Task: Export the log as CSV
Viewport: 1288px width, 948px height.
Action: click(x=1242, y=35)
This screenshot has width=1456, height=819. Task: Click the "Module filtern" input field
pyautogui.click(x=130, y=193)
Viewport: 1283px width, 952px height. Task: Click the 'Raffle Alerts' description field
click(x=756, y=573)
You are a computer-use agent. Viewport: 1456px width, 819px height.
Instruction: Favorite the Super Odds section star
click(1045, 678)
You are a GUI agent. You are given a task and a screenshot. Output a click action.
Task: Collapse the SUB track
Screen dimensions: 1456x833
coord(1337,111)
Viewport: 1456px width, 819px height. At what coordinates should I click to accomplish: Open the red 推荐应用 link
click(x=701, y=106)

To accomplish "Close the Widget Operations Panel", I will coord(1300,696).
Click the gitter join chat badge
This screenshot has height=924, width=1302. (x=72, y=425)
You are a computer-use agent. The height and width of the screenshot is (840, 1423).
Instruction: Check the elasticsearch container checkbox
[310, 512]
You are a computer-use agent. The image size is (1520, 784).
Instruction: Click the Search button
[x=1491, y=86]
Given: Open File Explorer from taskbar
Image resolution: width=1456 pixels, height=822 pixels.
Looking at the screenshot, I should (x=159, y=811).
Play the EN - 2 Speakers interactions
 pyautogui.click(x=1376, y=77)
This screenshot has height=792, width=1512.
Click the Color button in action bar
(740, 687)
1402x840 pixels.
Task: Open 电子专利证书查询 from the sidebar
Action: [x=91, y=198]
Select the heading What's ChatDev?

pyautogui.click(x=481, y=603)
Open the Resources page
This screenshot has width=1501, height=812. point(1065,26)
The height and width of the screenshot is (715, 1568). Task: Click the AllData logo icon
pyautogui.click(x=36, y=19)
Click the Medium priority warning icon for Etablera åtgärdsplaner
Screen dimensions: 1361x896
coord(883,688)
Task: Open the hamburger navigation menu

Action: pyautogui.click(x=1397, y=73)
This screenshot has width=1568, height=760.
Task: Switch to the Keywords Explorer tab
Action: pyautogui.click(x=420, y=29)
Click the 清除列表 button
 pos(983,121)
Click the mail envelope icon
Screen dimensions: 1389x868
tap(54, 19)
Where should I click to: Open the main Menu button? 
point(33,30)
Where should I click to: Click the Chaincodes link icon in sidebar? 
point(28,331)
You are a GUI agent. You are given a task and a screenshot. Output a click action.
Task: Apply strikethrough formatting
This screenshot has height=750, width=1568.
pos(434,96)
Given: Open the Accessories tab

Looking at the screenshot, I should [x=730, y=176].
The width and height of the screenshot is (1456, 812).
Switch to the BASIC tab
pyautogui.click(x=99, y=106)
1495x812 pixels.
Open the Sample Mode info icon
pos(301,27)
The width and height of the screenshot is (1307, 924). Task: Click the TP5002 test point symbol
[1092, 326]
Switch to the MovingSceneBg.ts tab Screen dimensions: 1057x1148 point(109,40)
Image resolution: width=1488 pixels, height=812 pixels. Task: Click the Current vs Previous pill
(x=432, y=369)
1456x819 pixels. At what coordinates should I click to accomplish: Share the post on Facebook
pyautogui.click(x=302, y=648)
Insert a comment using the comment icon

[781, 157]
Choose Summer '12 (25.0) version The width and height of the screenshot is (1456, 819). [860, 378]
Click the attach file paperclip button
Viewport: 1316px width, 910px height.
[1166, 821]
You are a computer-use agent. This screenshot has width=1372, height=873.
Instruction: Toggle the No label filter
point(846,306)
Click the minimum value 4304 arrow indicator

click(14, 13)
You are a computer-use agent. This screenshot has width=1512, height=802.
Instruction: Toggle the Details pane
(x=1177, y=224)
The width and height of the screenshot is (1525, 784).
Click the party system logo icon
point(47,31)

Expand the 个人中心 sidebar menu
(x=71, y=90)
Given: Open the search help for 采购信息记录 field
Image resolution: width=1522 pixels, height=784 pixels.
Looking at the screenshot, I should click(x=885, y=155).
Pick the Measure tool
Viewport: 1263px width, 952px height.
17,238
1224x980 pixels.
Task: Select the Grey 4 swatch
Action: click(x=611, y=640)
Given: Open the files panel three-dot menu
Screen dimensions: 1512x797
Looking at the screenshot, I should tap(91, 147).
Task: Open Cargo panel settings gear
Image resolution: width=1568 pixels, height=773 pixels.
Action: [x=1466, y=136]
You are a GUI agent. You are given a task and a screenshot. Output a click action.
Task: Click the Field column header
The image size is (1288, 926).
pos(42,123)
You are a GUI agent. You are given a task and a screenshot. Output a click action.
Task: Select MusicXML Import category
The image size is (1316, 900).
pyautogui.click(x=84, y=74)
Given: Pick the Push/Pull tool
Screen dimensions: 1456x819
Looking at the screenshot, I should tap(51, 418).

################

**Work instructions:** In the records above, collect each line with "tool".

**Task output:**
Pick the Measure tool
Given: Pick the Push/Pull tool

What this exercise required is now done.